- [Task requirements]
**A.** Copy everything in the Ron Eschete interview from "RE: Well, we" down to "to the guitar.".
**B.** According to the Ron Eschete interview, why did country musicians call on Eschete when he was starting out? Answer in one to three sentences.
**C.** State whether each statement agrees with the Ron Eschete interview, answering yes or no and quoting the words of the interview that decide it. (i) Eschete's hometown is Houma, Louisiana. (ii) Eschete played the piano for several years before switching to the guitar. (iii) Eschete began teaching around 1971.

- [Supplied text]

========

Ron Eschete Interview, Sept 12, 2014

I (Doug Perkins) interviewed Ron Eschete over the phone at a rare hole in between his busy teaching and live gig schedule. Ron was one of the original instructors at Hollywood’s Guitar Institute of Technology (GIT) which later became Musician’s Institute know around the world today, which is where I had originally met him when I was both a student and later instructor. He is a literal master of chord melody and accompaniment on guitar, and has played with jazz royalty including Dizzy Gillespie, Ella Fitzgerald, Diana Krall, Ray Brown, and many more.  I knew he’d lived a really interesting life all over the country playing with everyone, and so I was really looking forward to learning a lot more than I already knew about him:


DP: I wanted to start with the typical question: “What made you choose the guitar as your instrument of choice?”.

RE: Well, we had a little piano at the house and I started beatin’ on that, and…I don’t know, the guitar just seemed more alluring, what made it difficult is what made it good. It took two hands to make a note and you could get a little more expression out if it, and like all the other kids on the block, I wanted to be Ricky Nelson and Elvis Presley, you know…

DP: Yup! (Laughing)

RE: And the piano lasted about 6 months and then I said, “I don’t want to do that, I want to learn how to do THIS”, so I went to the guitar.

DP: OK, so you started with Ricky Nelson and Elvis, but after THAT, who where the main guys that did it for you?

RE: Well, I started with the blues – you know, Muddy Waters, Jimmy Reed, and all the funk stuff that was around, you know, Wilson Picket and James Brown and all that kind of stuff., Ray Charles, you know. And then I was at a music store in my hometown and I heard Howard Roberts on the Victrola and I said “What is THAT?”

DP: (Chuckles)

RE: So I went over there and I bought that record “Color Him Funky”, you know, like 1963, and I bought all of his records after that, and got into Wes (Montgomery) and all the cats, you know? Then by the time I was 18 or 19 I had been though all the guitar players, so I went for the piano players.


DP: So where was your hometown?

RE: Houma, Louisiana, 58 miles southwest of New Orleans. I went to college at Loyola in New Orleans.

DP: So describe some of your first gigs, what kind of stuff were you doing?

RE: Well, I used to get calls from some of the country guys because I was the only guy in town that did not use a capo.

DP: That’s hilarious!

RE: I’d do country gigs and go play for them and they’d give me $2 or $5 and a chicken dinner, you know.

DP: Some of the VFW Posts and that sort of thing?

RE: Yeah, and some country clubs and places that served food that I could get into.

DP: What age were you when you were doing this stuff?

RE: Well, I started playing when I was 14 so I guess I was 15.

DP: And when did you start teaching?

RE: About 1971.

Ron Eschete 90s

DP: What about some of your first more professional gigs, what were you doing?

========

- [Information]

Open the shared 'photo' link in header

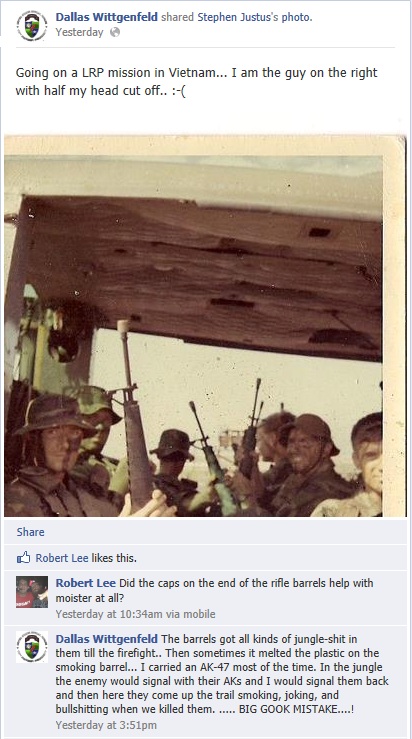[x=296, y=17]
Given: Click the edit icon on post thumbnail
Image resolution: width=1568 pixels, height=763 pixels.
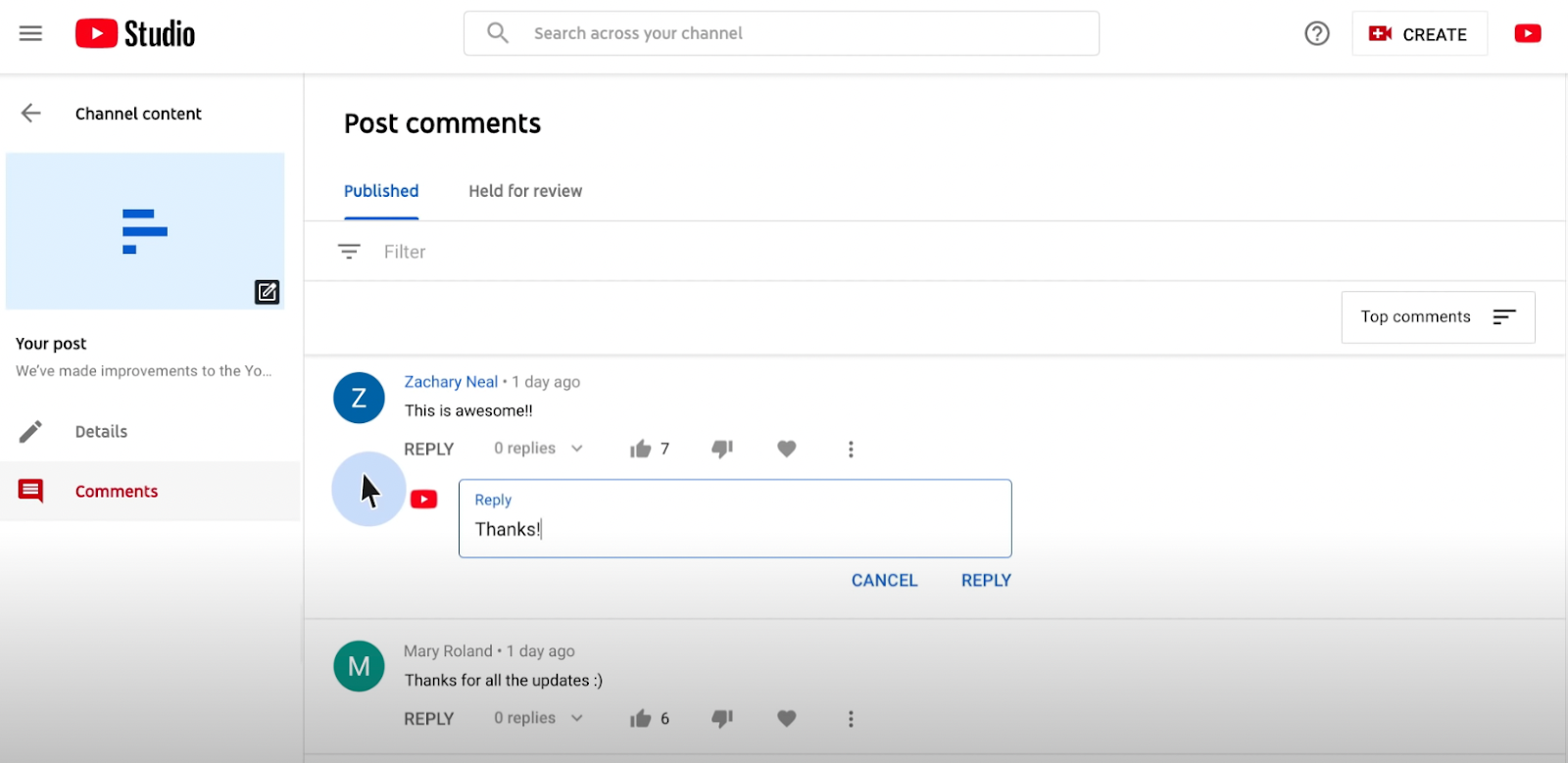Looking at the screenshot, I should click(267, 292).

========

- [Solutions to each task]
**A.**
RE: Well, we had a little piano at the house and I started beatin’ on that, and…I don’t know, the guitar just seemed more alluring, what made it difficult is what made it good. It took two hands to make a note and you could get a little more expression out if it, and like all the other kids on the block, I wanted to be Ricky Nelson and Elvis Presley, you know…

DP: Yup! (Laughing)

RE: And the piano lasted about 6 months and then I said, “I don’t want to do that, I want to learn how to do THIS”, so I went to the guitar.

**B.** Country musicians called on him because he was the only guitarist in town who did not use a capo.

**C.**
(i) Yes: "Houma, Louisiana, 58 miles southwest of New Orleans."
(ii) No: "the piano lasted about 6 months"
(iii) Yes: "About 1971."